▽

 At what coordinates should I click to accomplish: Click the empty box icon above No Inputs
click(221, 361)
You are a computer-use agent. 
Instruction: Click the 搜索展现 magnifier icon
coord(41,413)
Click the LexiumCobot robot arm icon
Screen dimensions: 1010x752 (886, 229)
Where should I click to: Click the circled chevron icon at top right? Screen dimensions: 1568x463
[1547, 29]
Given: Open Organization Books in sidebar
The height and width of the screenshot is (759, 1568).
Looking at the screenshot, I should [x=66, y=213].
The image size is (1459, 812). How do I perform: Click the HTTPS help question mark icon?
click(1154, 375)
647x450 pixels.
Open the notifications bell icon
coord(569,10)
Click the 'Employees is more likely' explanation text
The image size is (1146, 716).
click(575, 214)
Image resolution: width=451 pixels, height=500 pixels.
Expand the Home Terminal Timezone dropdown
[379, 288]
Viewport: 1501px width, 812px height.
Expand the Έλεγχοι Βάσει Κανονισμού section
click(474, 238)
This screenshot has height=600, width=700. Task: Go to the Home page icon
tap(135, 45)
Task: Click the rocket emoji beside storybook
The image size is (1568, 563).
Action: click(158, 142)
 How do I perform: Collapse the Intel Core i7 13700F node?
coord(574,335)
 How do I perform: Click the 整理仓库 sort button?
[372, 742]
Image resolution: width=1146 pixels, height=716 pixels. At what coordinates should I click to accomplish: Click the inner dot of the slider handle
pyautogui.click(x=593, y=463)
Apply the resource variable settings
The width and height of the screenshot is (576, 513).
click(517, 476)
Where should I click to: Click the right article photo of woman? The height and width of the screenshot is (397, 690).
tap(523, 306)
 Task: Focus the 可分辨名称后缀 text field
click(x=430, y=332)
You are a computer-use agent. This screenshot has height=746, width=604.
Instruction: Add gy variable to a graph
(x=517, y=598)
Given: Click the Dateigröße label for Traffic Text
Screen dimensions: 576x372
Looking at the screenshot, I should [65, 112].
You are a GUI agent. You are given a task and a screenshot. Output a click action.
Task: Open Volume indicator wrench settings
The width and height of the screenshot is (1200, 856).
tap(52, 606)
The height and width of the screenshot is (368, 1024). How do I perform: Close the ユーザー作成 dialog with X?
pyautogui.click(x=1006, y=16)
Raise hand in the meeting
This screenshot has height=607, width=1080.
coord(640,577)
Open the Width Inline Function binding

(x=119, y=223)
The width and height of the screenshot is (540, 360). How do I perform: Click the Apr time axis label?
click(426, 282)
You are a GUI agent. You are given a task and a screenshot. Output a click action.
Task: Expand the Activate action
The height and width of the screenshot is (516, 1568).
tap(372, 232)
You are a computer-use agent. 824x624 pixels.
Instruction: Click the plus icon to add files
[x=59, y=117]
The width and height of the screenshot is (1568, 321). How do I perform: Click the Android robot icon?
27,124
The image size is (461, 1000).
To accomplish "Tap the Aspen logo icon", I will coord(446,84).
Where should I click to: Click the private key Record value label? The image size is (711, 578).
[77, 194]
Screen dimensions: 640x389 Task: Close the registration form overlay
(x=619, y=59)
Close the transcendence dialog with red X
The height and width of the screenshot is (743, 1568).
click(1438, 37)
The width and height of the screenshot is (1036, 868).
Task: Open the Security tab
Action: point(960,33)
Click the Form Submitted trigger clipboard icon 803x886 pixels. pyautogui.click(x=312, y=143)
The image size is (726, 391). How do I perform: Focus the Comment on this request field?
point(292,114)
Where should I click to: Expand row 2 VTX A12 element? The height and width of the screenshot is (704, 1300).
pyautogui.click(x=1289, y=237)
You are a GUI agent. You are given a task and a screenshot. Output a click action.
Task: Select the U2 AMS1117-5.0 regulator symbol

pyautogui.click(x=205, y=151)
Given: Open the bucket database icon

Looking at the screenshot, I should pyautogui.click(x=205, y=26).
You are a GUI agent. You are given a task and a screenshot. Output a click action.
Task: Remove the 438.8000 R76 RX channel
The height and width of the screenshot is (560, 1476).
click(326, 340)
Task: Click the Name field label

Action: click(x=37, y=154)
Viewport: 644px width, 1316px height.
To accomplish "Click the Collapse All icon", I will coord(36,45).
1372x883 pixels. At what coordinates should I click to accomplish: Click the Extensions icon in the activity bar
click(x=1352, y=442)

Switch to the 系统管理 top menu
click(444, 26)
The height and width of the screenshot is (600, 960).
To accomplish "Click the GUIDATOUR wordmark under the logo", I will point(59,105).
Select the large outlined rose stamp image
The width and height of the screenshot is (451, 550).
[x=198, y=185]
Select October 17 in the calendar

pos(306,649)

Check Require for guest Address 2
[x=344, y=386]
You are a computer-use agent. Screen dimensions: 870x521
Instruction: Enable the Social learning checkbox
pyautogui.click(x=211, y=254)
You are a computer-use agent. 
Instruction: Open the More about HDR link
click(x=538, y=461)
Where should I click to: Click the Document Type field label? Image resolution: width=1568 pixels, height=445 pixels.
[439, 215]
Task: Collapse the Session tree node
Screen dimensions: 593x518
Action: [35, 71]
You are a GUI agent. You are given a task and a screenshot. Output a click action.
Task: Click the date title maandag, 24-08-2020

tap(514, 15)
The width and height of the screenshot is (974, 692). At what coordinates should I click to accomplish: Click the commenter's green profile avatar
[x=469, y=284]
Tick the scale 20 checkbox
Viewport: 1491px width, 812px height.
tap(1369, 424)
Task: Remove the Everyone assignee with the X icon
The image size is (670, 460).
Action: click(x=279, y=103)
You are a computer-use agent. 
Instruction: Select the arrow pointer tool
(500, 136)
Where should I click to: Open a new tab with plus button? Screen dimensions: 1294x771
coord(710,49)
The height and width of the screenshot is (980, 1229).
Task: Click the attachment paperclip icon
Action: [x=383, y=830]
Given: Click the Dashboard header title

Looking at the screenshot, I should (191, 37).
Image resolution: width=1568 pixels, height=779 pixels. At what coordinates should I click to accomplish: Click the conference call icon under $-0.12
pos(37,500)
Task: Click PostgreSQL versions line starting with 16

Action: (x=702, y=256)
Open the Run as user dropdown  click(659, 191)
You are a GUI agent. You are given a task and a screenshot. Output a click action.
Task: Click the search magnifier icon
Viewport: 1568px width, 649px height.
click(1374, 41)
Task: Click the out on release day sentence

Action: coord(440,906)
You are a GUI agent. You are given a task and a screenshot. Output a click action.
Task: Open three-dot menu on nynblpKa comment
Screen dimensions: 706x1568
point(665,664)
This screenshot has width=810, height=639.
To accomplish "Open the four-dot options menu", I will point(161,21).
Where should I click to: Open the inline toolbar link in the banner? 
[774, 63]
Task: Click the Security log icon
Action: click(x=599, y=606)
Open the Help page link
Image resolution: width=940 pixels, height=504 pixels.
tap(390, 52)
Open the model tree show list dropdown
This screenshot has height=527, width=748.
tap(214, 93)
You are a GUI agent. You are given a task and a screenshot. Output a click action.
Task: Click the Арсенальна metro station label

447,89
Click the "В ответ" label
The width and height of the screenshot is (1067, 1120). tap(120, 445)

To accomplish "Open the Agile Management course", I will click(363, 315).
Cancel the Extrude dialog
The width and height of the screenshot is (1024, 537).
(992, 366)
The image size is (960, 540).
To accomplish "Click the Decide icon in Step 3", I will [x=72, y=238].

△

Exercise> Repeat the lines above word for word.

Exercise result>
 At what coordinates should I click to accomplish: Click the empty box icon above No Inputs
click(221, 361)
You are a computer-use agent. 
Instruction: Click the 搜索展现 magnifier icon
coord(41,413)
Click the LexiumCobot robot arm icon
Screen dimensions: 1010x752 (886, 229)
Where should I click to: Click the circled chevron icon at top right? Screen dimensions: 1568x463
[1547, 29]
Given: Open Organization Books in sidebar
The height and width of the screenshot is (759, 1568).
Looking at the screenshot, I should [x=66, y=213].
The image size is (1459, 812). How do I perform: Click the HTTPS help question mark icon?
click(1154, 375)
647x450 pixels.
Open the notifications bell icon
coord(569,10)
Click the 'Employees is more likely' explanation text
The image size is (1146, 716).
click(575, 214)
Image resolution: width=451 pixels, height=500 pixels.
Expand the Home Terminal Timezone dropdown
[379, 288]
Viewport: 1501px width, 812px height.
Expand the Έλεγχοι Βάσει Κανονισμού section
click(474, 238)
This screenshot has height=600, width=700. Task: Go to the Home page icon
tap(135, 45)
Task: Click the rocket emoji beside storybook
The image size is (1568, 563).
Action: click(158, 142)
 How do I perform: Collapse the Intel Core i7 13700F node?
coord(574,335)
 How do I perform: Click the 整理仓库 sort button?
[372, 742]
Image resolution: width=1146 pixels, height=716 pixels. At what coordinates should I click to accomplish: Click the inner dot of the slider handle
pyautogui.click(x=593, y=463)
Apply the resource variable settings
The width and height of the screenshot is (576, 513).
click(517, 476)
Where should I click to: Click the right article photo of woman? The height and width of the screenshot is (397, 690).
tap(523, 306)
 Task: Focus the 可分辨名称后缀 text field
click(x=430, y=332)
You are a computer-use agent. This screenshot has height=746, width=604.
Instruction: Add gy variable to a graph
(x=517, y=598)
Given: Click the Dateigröße label for Traffic Text
Screen dimensions: 576x372
Looking at the screenshot, I should [65, 112].
You are a GUI agent. You are given a task and a screenshot. Output a click action.
Task: Open Volume indicator wrench settings
The width and height of the screenshot is (1200, 856).
tap(52, 606)
The height and width of the screenshot is (368, 1024). How do I perform: Close the ユーザー作成 dialog with X?
pyautogui.click(x=1006, y=16)
Raise hand in the meeting
This screenshot has height=607, width=1080.
coord(640,577)
Open the Width Inline Function binding

(x=119, y=223)
The width and height of the screenshot is (540, 360). How do I perform: Click the Apr time axis label?
click(426, 282)
You are a GUI agent. You are given a task and a screenshot. Output a click action.
Task: Expand the Activate action
The height and width of the screenshot is (516, 1568).
tap(372, 232)
You are a computer-use agent. 824x624 pixels.
Instruction: Click the plus icon to add files
[x=59, y=117]
The width and height of the screenshot is (1568, 321). How do I perform: Click the Android robot icon?
27,124
The image size is (461, 1000).
To accomplish "Tap the Aspen logo icon", I will coord(446,84).
Where should I click to: Click the private key Record value label? The image size is (711, 578).
[77, 194]
Screen dimensions: 640x389 Task: Close the registration form overlay
(x=619, y=59)
Close the transcendence dialog with red X
The height and width of the screenshot is (743, 1568).
click(1438, 37)
The width and height of the screenshot is (1036, 868).
Task: Open the Security tab
Action: point(960,33)
Click the Form Submitted trigger clipboard icon 803x886 pixels. pyautogui.click(x=312, y=143)
The image size is (726, 391). How do I perform: Focus the Comment on this request field?
point(292,114)
Where should I click to: Expand row 2 VTX A12 element? The height and width of the screenshot is (704, 1300).
pyautogui.click(x=1289, y=237)
You are a GUI agent. You are given a task and a screenshot. Output a click action.
Task: Select the U2 AMS1117-5.0 regulator symbol

pyautogui.click(x=205, y=151)
Given: Open the bucket database icon

Looking at the screenshot, I should pyautogui.click(x=205, y=26).
You are a GUI agent. You are given a task and a screenshot. Output a click action.
Task: Remove the 438.8000 R76 RX channel
The height and width of the screenshot is (560, 1476).
click(326, 340)
Task: Click the Name field label

Action: click(x=37, y=154)
Viewport: 644px width, 1316px height.
To accomplish "Click the Collapse All icon", I will coord(36,45).
1372x883 pixels. At what coordinates should I click to accomplish: Click the Extensions icon in the activity bar
click(x=1352, y=442)

Switch to the 系统管理 top menu
click(444, 26)
The height and width of the screenshot is (600, 960).
To accomplish "Click the GUIDATOUR wordmark under the logo", I will point(59,105).
Select the large outlined rose stamp image
The width and height of the screenshot is (451, 550).
[x=198, y=185]
Select October 17 in the calendar

pos(306,649)

Check Require for guest Address 2
[x=344, y=386]
You are a computer-use agent. Screen dimensions: 870x521
Instruction: Enable the Social learning checkbox
pyautogui.click(x=211, y=254)
You are a computer-use agent. 
Instruction: Open the More about HDR link
click(x=538, y=461)
Where should I click to: Click the Document Type field label? Image resolution: width=1568 pixels, height=445 pixels.
[439, 215]
Task: Collapse the Session tree node
Screen dimensions: 593x518
Action: [35, 71]
You are a GUI agent. You are given a task and a screenshot. Output a click action.
Task: Click the date title maandag, 24-08-2020

tap(514, 15)
The width and height of the screenshot is (974, 692). At what coordinates should I click to accomplish: Click the commenter's green profile avatar
[x=469, y=284]
Tick the scale 20 checkbox
Viewport: 1491px width, 812px height.
tap(1369, 424)
Task: Remove the Everyone assignee with the X icon
The image size is (670, 460).
Action: click(x=279, y=103)
You are a computer-use agent. 
Instruction: Select the arrow pointer tool
(500, 136)
Where should I click to: Open a new tab with plus button? Screen dimensions: 1294x771
coord(710,49)
The height and width of the screenshot is (980, 1229).
Task: Click the attachment paperclip icon
Action: [x=383, y=830]
Given: Click the Dashboard header title

Looking at the screenshot, I should (191, 37).
Image resolution: width=1568 pixels, height=779 pixels. At what coordinates should I click to accomplish: Click the conference call icon under $-0.12
pos(37,500)
Task: Click PostgreSQL versions line starting with 16

Action: (x=702, y=256)
Open the Run as user dropdown  click(659, 191)
You are a GUI agent. You are given a task and a screenshot. Output a click action.
Task: Click the search magnifier icon
Viewport: 1568px width, 649px height.
click(1374, 41)
Task: Click the out on release day sentence

Action: coord(440,906)
You are a GUI agent. You are given a task and a screenshot. Output a click action.
Task: Open three-dot menu on nynblpKa comment
Screen dimensions: 706x1568
point(665,664)
This screenshot has width=810, height=639.
To accomplish "Open the four-dot options menu", I will point(161,21).
Where should I click to: Open the inline toolbar link in the banner? 
[774, 63]
Task: Click the Security log icon
Action: click(x=599, y=606)
Open the Help page link
Image resolution: width=940 pixels, height=504 pixels.
tap(390, 52)
Open the model tree show list dropdown
This screenshot has height=527, width=748.
tap(214, 93)
You are a GUI agent. You are given a task and a screenshot. Output a click action.
Task: Click the Арсенальна metro station label

447,89
Click the "В ответ" label
The width and height of the screenshot is (1067, 1120). tap(120, 445)

To accomplish "Open the Agile Management course", I will click(363, 315).
Cancel the Extrude dialog
The width and height of the screenshot is (1024, 537).
(992, 366)
The image size is (960, 540).
To accomplish "Click the Decide icon in Step 3", I will [x=72, y=238].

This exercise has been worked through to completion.